What to work on => Carry on the review of Mark of the Plague from the point where it stops, keeping the same voice.

And as the sickness strikes close to home, the stakes are higher than ever before…
I LOVED The Blackthorn Key last year, and I still maintain that it is a million times better than Percy Jackson. Kevin Sands knows how to write a dark, twisted tale that still has a sense of wonderment and surprise, and Mark of the Plague definitely continues that trend.
There is so much action in this sequel, and I admit I got a little emotionally when the book frequently picked on Tom (he’s my favourite). There’s a larger mystery surrounding Christopher’s old master, Benedict, and with people becoming ill with a plague, it makes for a very emotionally charged adventure. What makes this a terrific follow up is that it borrows all the elements of what made the first book so great — putting the clues together to form the larger picture and uncover the larger mystery at hand. There was a lot of great twist and turns in the sequel that I thought were so perfectly timed, and it made for a fun and engaging read.

Data supplied =>
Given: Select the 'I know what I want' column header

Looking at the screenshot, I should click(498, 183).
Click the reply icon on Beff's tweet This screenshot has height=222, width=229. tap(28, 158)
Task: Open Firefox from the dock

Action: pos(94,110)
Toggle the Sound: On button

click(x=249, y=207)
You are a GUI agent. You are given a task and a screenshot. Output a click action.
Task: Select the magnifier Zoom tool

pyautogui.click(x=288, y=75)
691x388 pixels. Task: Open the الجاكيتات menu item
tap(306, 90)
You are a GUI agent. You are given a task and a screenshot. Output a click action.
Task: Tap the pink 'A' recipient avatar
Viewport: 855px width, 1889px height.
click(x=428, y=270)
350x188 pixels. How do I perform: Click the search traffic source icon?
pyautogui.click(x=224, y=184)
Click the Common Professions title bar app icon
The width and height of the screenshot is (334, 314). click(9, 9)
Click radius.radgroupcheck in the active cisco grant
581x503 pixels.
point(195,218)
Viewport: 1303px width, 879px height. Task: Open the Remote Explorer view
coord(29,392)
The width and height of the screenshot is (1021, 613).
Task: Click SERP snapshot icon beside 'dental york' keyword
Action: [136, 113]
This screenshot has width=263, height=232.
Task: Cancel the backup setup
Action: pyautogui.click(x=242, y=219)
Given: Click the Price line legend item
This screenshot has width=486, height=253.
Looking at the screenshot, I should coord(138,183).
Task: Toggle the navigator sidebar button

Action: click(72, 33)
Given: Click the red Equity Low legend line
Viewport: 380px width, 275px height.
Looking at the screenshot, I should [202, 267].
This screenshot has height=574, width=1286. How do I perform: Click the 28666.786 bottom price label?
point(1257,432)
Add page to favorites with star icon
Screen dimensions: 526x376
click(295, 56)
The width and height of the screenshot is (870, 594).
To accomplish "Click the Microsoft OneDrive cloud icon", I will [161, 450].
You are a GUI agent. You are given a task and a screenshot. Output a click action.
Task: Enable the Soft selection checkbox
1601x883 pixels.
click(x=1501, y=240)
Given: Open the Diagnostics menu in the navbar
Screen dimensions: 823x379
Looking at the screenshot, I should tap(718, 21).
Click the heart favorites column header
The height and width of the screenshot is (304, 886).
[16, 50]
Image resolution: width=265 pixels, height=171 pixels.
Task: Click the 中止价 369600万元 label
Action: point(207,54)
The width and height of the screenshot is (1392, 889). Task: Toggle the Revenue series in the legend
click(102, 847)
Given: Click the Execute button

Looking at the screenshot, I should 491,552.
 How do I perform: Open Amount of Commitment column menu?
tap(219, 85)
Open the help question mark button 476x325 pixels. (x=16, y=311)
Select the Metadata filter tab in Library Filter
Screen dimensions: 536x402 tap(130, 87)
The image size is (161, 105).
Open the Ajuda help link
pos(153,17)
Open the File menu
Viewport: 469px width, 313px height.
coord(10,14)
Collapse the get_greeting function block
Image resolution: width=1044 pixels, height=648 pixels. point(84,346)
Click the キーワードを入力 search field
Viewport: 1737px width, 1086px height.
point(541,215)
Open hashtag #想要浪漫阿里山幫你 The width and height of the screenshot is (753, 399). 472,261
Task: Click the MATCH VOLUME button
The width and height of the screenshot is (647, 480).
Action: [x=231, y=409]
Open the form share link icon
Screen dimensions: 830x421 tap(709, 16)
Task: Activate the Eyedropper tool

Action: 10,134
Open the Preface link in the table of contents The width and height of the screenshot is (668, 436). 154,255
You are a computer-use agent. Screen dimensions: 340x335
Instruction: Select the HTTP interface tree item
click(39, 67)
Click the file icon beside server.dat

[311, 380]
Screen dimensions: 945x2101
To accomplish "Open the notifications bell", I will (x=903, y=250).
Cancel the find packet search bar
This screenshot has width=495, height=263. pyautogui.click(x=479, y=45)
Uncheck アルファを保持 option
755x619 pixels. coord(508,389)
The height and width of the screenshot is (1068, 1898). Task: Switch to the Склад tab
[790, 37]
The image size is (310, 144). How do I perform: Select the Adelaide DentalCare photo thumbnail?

Result of this exercise =>
Plus the plague in this novel was so darn creepy, and I get that it’s based on a medevael plague, but geez, it’s nerve-wracking. There’s this huge sense of dread in the story about contracting this plague and Sands really puts the read through the wringer at times with what happens with some of these characters and this surrounding plague. No spoilers or anything, but I was pretty worried through a lot of this book in terms of a certain character’s fate.
This book is also much heftier in size compared to its predecessor, but it’s five hundread pages that read lightning fast. Frankly, I am thrilled that The Blackthorn Key has become a series. I think Kevin Sands just pours so much creativity into this series, and I love the way he gets his readers thinking about how to crack codes and read inbetween the lines. I also adore Christopher and Tom, and I thought Sally was a delight as well. There’s good, solid characterization here, and the adventure really makes it quite the thrill ride.